TASK BRIEF: Below is a set of records, and all of them should be retyped exactly, minus the pictures.

DATASET:
--- START ---

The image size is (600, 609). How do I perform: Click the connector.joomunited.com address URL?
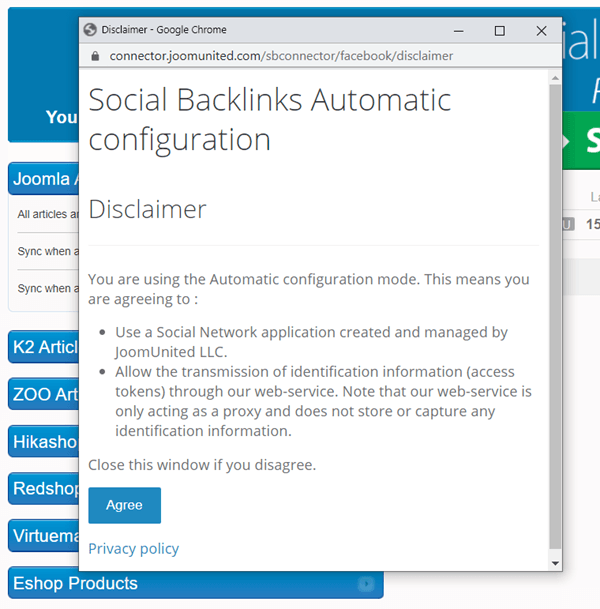pos(280,56)
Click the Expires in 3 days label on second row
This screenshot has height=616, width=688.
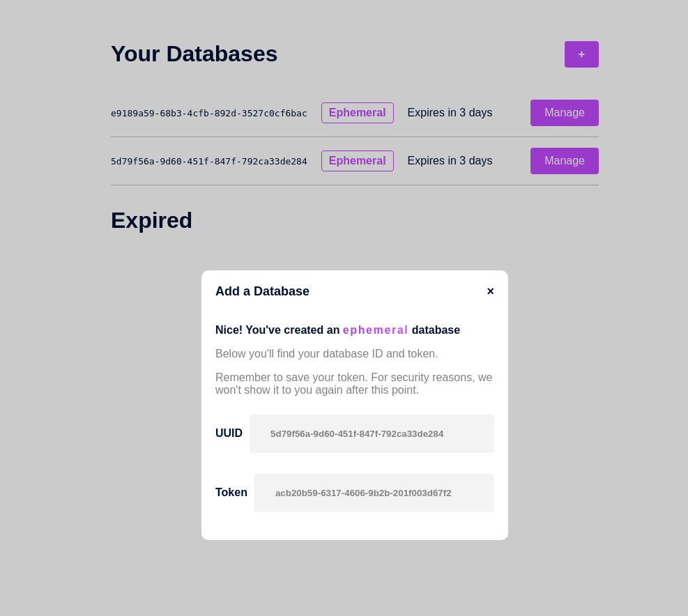(450, 160)
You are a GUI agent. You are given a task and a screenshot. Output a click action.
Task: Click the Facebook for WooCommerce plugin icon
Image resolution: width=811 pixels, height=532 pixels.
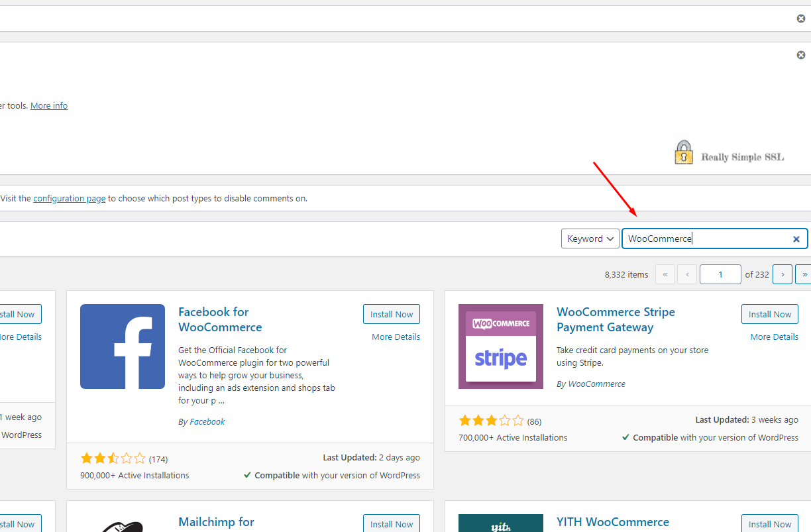[x=123, y=346]
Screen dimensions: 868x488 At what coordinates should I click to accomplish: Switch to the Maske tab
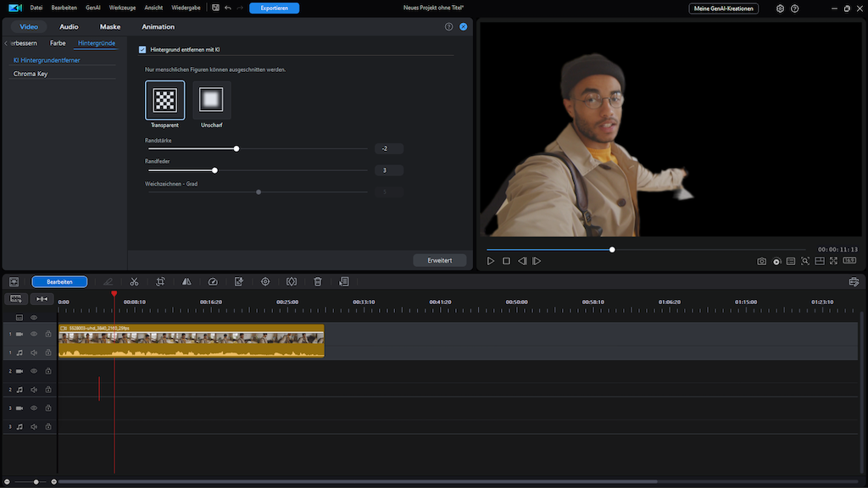point(110,26)
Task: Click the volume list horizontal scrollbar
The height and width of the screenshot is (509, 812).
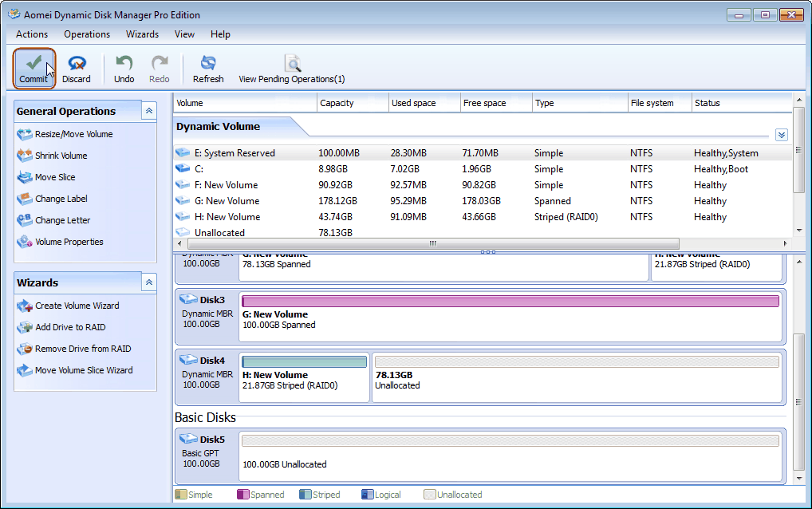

--- END ---

ANSWER BELOW:
The image size is (600, 609). How do I perform: Click the connector.joomunited.com address URL?
pos(280,56)
Click the Expires in 3 days label on second row
This screenshot has height=616, width=688.
(450, 160)
You are a GUI agent. You are given a task and a screenshot. Output a click action.
Task: Click the Facebook for WooCommerce plugin icon
Image resolution: width=811 pixels, height=532 pixels.
[x=123, y=346]
Screen dimensions: 868x488 At what coordinates should I click to accomplish: Switch to the Maske tab
point(110,26)
Task: Click the volume list horizontal scrollbar
The height and width of the screenshot is (509, 812).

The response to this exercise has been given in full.